Me: [wtf?] Um, I suppose you’re right sir
Patient: grumbles/rambles … new word for that “grambles”
Me: looks over at IVs, sees Levaquin running. But it looks like you’ve got a more serious pneumonia that just walking pneumonia, that antibiotic over there covers things like lobar pneumonia [point for me… what what..]
Patient [unimpressed, continues grambling]
So I take in the rest of the room, seems like he has all kinds of random jars of liquids and trinkets from his travels. He has one worn backpack. So really our encounters consisted of conversations that started off okay with him mostly questioning things and then proceeding into a series of grambles. The day our attending met him, with our team in to (three students, one doc) our patient proceeded to go on a gramblage- grambling rampage. When asked if he’d like to spend time on our psych floor aka “the pavilion” (which is a hilarious name as it implies the psych unit is some kind of robe wearing spa that only the elite patients go to), our patient thinks it over. His thought process proceeds as follows
Well, I understand that you are offering me to go the pavilion
I’ve been there before
I’d like to walk around the hospital some more
Move floor to floor
You see, I need access to a library
Insert some reference to aliens/UFOs
I need to get a library card
Grambles about oil spill
I can research genetically engineered fish that can clean up the oil spill
[at this point, the attending motions for me to open the door and that the interview is done, saying to open the effin door]

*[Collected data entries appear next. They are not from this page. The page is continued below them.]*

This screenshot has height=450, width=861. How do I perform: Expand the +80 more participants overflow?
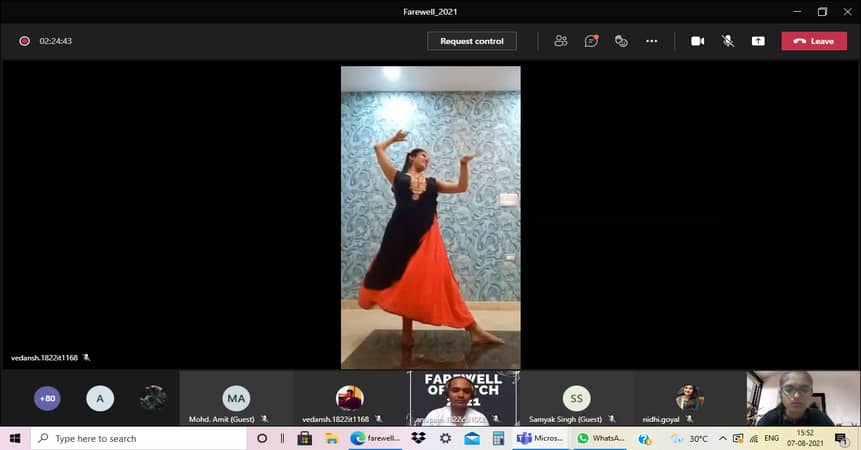tap(47, 398)
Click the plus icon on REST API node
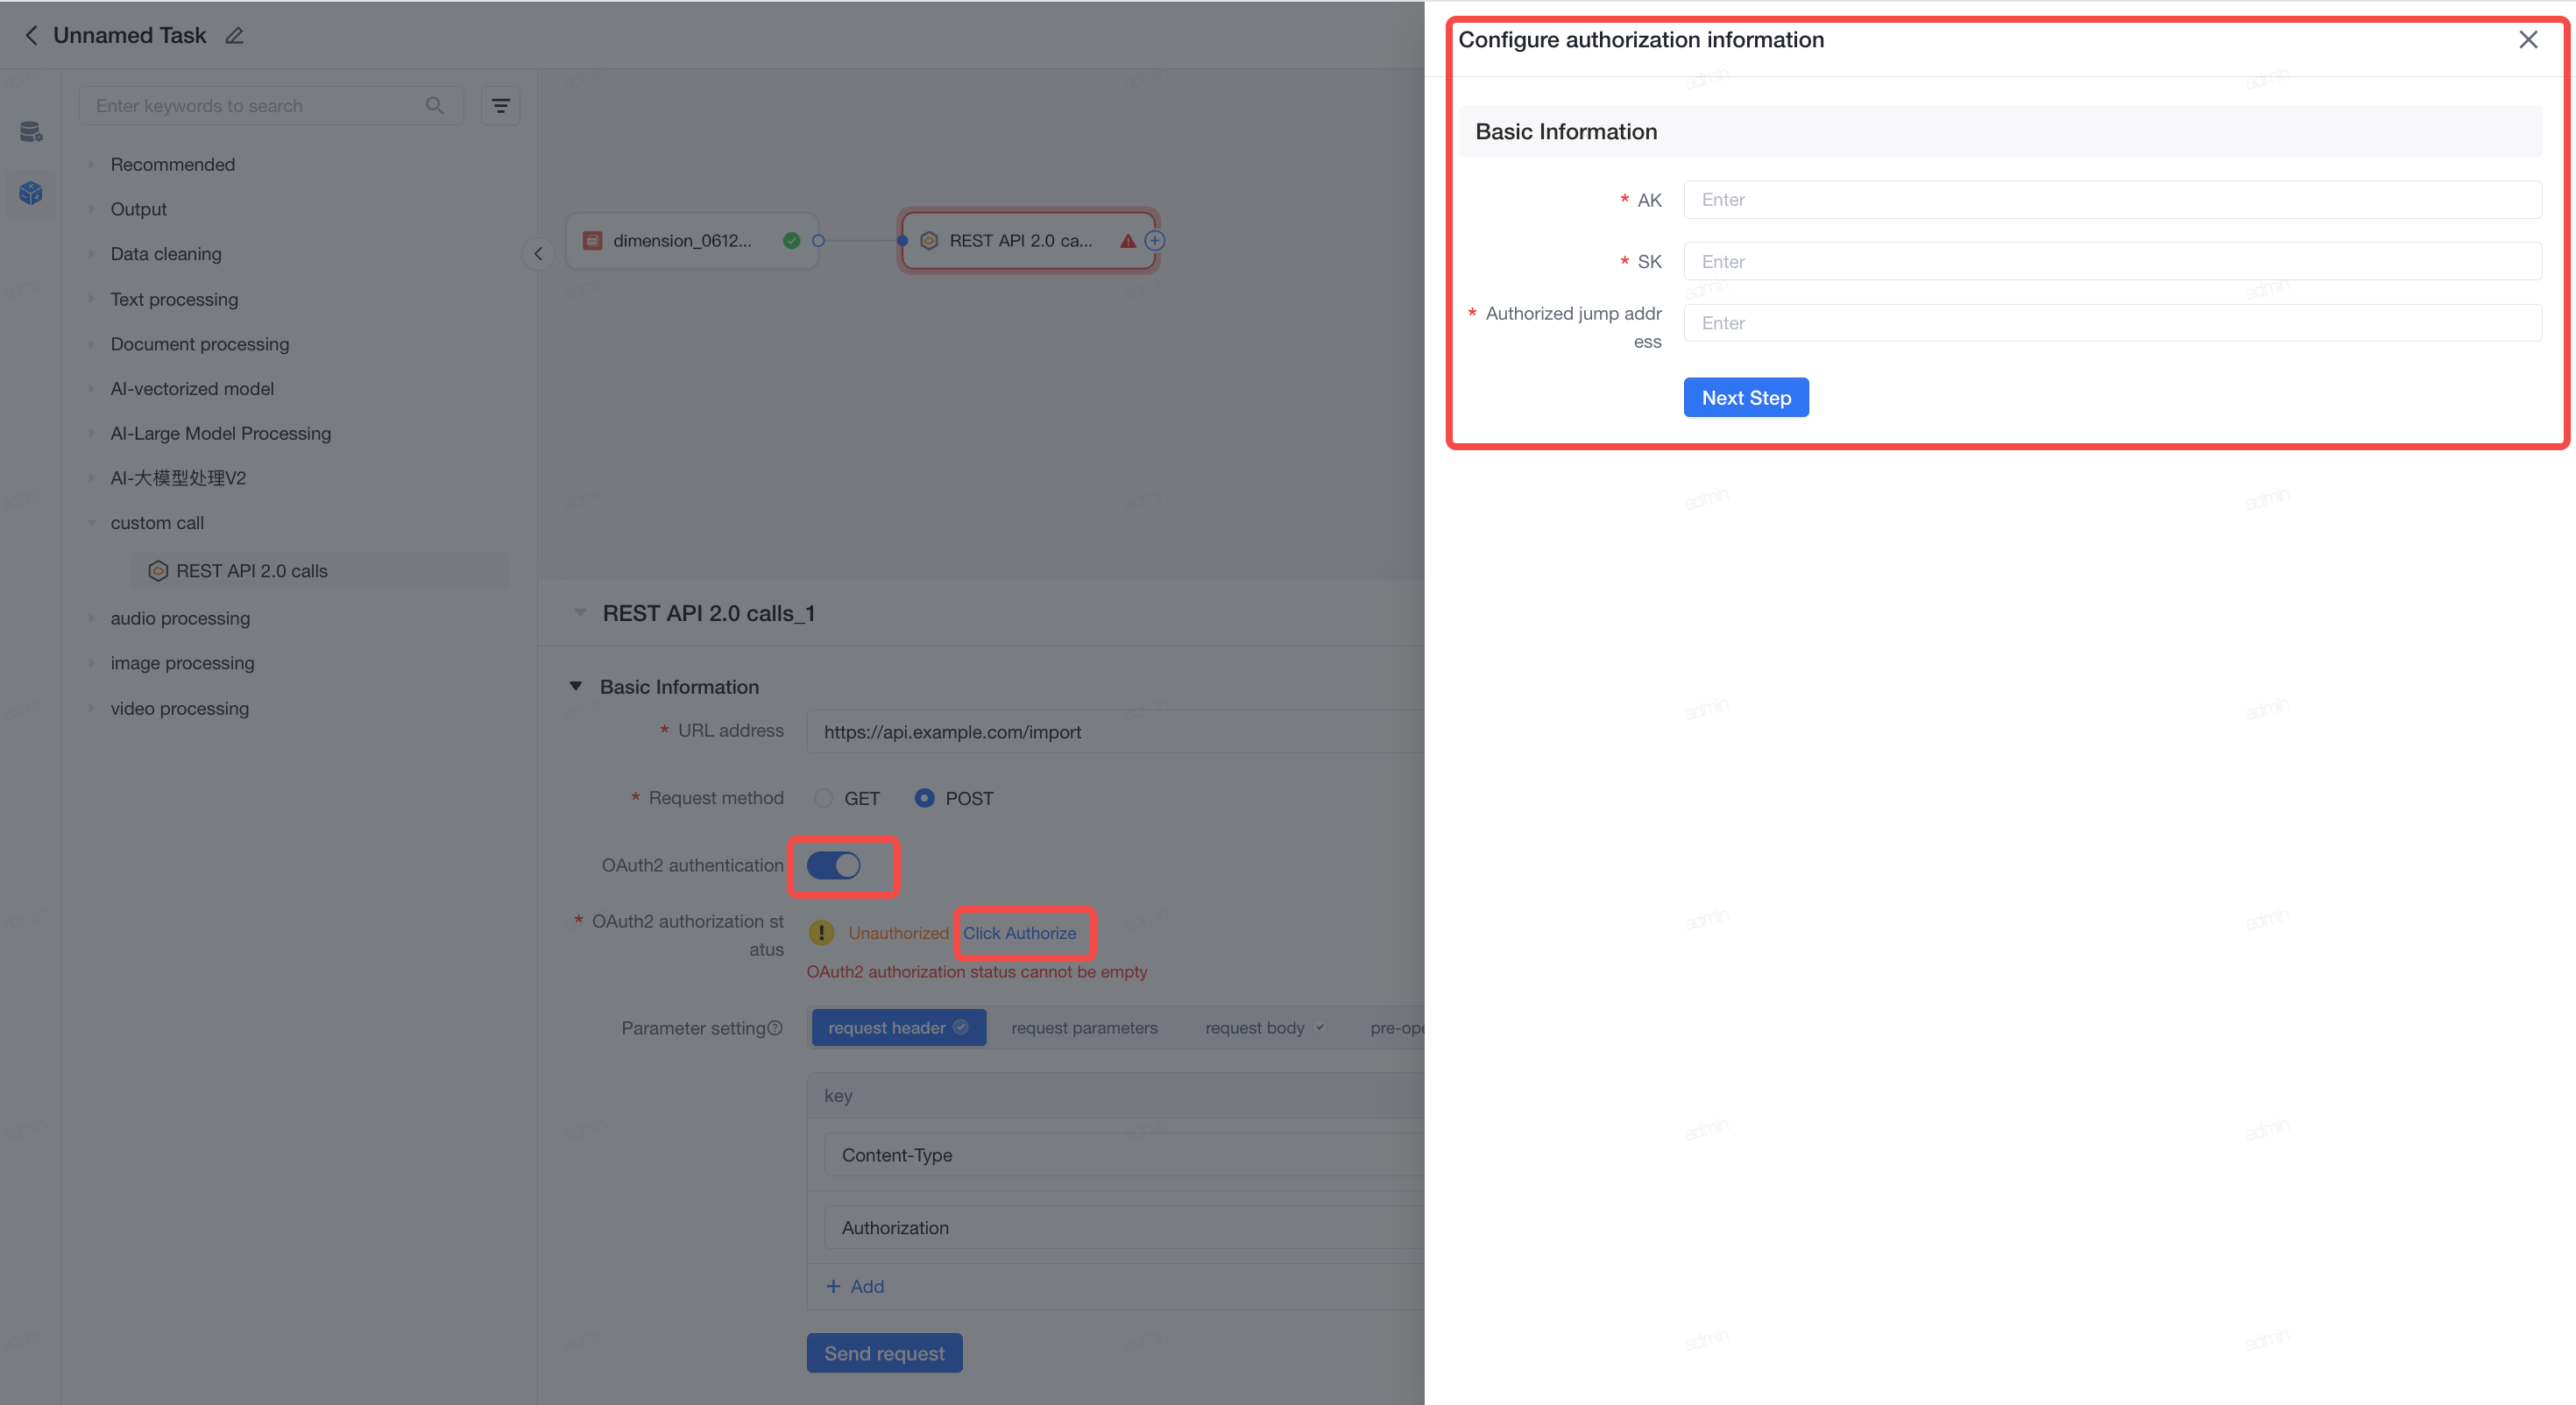Image resolution: width=2576 pixels, height=1405 pixels. (x=1154, y=241)
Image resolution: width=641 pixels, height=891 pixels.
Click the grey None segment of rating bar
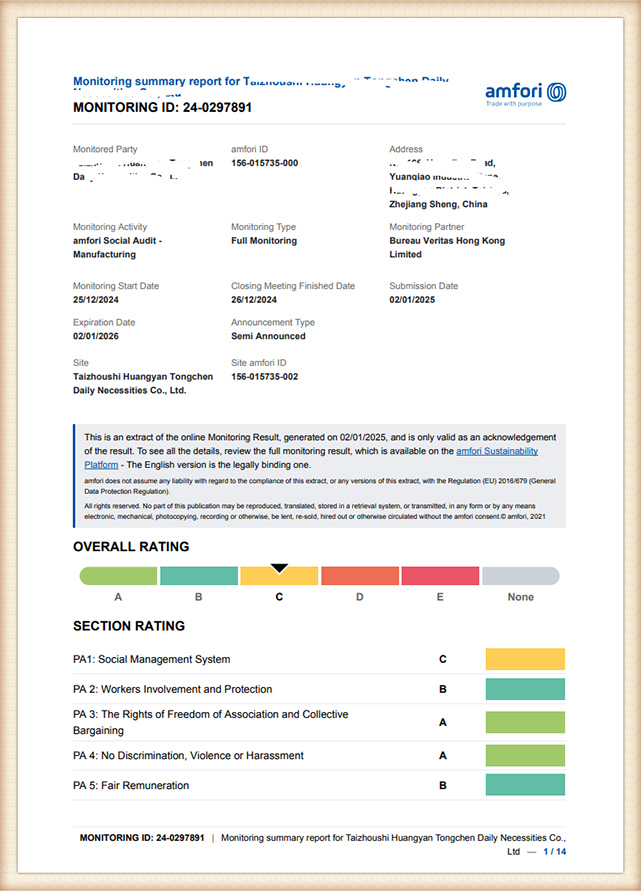click(520, 576)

We all proceed to file out, close the door and bust out laughing. It was ridiculous. The whole time we were all holding back, maintaining professionalism listening to our patient move from coke to central park to libraries to fish to aliens to cleaning up oil spills. For me, laughter is a coping mechanism that I’ve employed throughout life, especially now in medicine. There’s so much we see and do that we need an avenue to channel that experience, that stress. Some people take it seriously.. others like myself .. laugh..
So to wrap up psychiatry, I ended on three weeks of inpatient psychiatry. These were the “unit” patients. I’d see maybe 1-2 new patients in the morning, obtain a good history and see my continuity patients. Again, we’re the residents basically at our hospital. Our attending would let us lead team rounds. So nurses, social workers, our attending would all sit in a circle and run through the list talking about medication effects and mental state of our patients. Psych inpatient is very cool in this regards because the longer you were on the more it became “well, he’s still psychotic but I do believe he’s much more socially appropriate today.”